La Repubblica, 31 gennaio2015
Il presidente Napolitano, che pure dell’antica scuola politica repubblicana è senz’altro la figura più autorevole, e che conserva un linguaggio tanto nobile quanto a volte non immediato (vedi la parola “cimento”) si è tuttavia bene adattato ai moduli che prevedono di “tirare al cuore a tradimento”, come diceva Benedetto Croce di De Amicis, invece che alla testa. E in pratica come cominciò a fare Walter Veltroni una decina d’anni orsono, e come poi Renzi ha portato a compimento e un po’ anche a sfinimento, anche lui ha fatto Storytelling.
La scienziata, l’astronauta, il medico e le altre figure che riscattano la cattiva immagine del paese. Presentati per brevissimi accenni, se si vuole anche di maniera e in pasta di zucchero umanitario. Non si discutono qui, com’è ovvio, i singoli personaggi evocati e la qualità degli esempi, che anzi paiono molto ben scelti e che infatti si sono imposti nei video, nei siti e nei social network con una certa efficacia. Ma come nel caso del libro Cuore, anche senza arrivare all’”Elogio di Franti” di Umberto Eco, nell’omaggio agli italiani esemplari si può anche — non è obbligatorio — avvertire “un non so che di dolciastro e levigato, per una certa apparenza di fiacca e monotona luminosità, come di una chiara d’uovo pazientemente battuta e montata a meraviglia, senza bolle né rughe” (G. A. Borgese). O magari è un riflesso automatico e come tale incontrollabile di scetticismo, di sfiducia, di stanchezza, di estraneità, di paura della crisi economica che non finisce, dell’imminente affanno istituzionale; qualcosa che genera preventivo pessimismo rispetto a una classe di governo e di opposizione sempre più vanitosa e inconcludente e ora destinata a impoverirsi dopo che Napolitano se ne sarà andato via.

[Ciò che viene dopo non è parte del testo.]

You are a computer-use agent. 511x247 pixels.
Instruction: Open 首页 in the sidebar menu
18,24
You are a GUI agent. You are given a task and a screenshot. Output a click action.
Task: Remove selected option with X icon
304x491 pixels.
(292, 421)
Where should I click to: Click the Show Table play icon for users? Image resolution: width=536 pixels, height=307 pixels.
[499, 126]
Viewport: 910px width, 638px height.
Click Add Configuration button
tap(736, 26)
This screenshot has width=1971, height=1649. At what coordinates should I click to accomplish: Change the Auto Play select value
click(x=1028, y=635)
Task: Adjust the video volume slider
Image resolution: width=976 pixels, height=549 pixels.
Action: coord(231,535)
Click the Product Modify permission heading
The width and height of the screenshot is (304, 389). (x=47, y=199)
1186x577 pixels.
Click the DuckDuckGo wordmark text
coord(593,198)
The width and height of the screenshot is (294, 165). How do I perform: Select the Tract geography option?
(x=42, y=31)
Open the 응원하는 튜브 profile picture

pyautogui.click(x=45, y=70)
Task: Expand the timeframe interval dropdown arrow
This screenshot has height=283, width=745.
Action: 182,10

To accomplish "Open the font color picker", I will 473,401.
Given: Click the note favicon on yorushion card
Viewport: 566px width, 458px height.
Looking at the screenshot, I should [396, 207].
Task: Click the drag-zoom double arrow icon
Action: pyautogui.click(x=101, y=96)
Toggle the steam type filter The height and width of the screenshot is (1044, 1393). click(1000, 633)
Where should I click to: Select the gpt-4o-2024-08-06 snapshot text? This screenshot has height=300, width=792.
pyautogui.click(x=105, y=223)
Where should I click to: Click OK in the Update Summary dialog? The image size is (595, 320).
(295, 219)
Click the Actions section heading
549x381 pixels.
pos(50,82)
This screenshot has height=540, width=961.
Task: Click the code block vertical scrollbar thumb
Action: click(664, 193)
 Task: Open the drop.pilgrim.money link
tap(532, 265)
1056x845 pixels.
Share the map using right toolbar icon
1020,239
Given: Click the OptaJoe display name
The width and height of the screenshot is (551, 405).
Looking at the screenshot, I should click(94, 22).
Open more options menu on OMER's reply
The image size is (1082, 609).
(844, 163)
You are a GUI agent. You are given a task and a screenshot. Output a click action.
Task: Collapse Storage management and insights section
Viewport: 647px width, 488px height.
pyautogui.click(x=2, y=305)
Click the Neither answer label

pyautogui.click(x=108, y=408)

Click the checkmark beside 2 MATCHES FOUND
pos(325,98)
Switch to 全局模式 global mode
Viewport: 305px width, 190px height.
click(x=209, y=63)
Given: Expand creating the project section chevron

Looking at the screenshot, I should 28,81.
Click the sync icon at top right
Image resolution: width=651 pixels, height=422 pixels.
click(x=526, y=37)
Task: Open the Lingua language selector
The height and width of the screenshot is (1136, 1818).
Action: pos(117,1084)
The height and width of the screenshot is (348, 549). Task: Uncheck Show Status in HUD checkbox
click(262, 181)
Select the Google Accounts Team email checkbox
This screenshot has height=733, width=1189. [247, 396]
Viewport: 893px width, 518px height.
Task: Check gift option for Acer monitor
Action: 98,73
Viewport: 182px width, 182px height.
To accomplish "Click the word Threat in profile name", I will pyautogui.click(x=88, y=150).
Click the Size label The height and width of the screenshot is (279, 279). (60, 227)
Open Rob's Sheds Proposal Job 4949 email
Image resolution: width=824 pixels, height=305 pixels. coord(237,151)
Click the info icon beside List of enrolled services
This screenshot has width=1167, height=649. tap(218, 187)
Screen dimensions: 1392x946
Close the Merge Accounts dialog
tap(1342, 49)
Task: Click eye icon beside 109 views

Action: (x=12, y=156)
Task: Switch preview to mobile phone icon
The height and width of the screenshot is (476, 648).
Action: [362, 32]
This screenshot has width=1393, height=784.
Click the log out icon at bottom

Il guaio, semmai, è che un piccolo Pantheon di eroi non basta purtroppo a riequilibrare i tanti e continui esempi di indegnità, il grottesco Barnum di scemenze, le carognate e le avidità di chi doveva dare il buon esempio. E per quanto nel costume nazionale l’auto-denigrazione è da sempre una specialità sublime, è pur vero che forse se ne sono viste e sentite troppe.
Quelli che ridono durante il terremoto, quelli che si fanno gli auguri invocando catastrofi via sms, quelli dell’Expo che erano già stati beccati da Mani Pulite e hanno ricominciato tranquilli e beati, quelli del Mose con i generali della Guardia di Finanza che nascondevano le banconote sotto terra, quelli delle spese pazze delle regioni che mettono in conto ai cittadini sex-toys e adozioni a distanza, quelli che hanno svuotato la Carige e quegli altri che a Siena sono riusciti a mandare all’aria, pure con un morto, il Monte dei Paschi che bene o male esisteva dal 1472.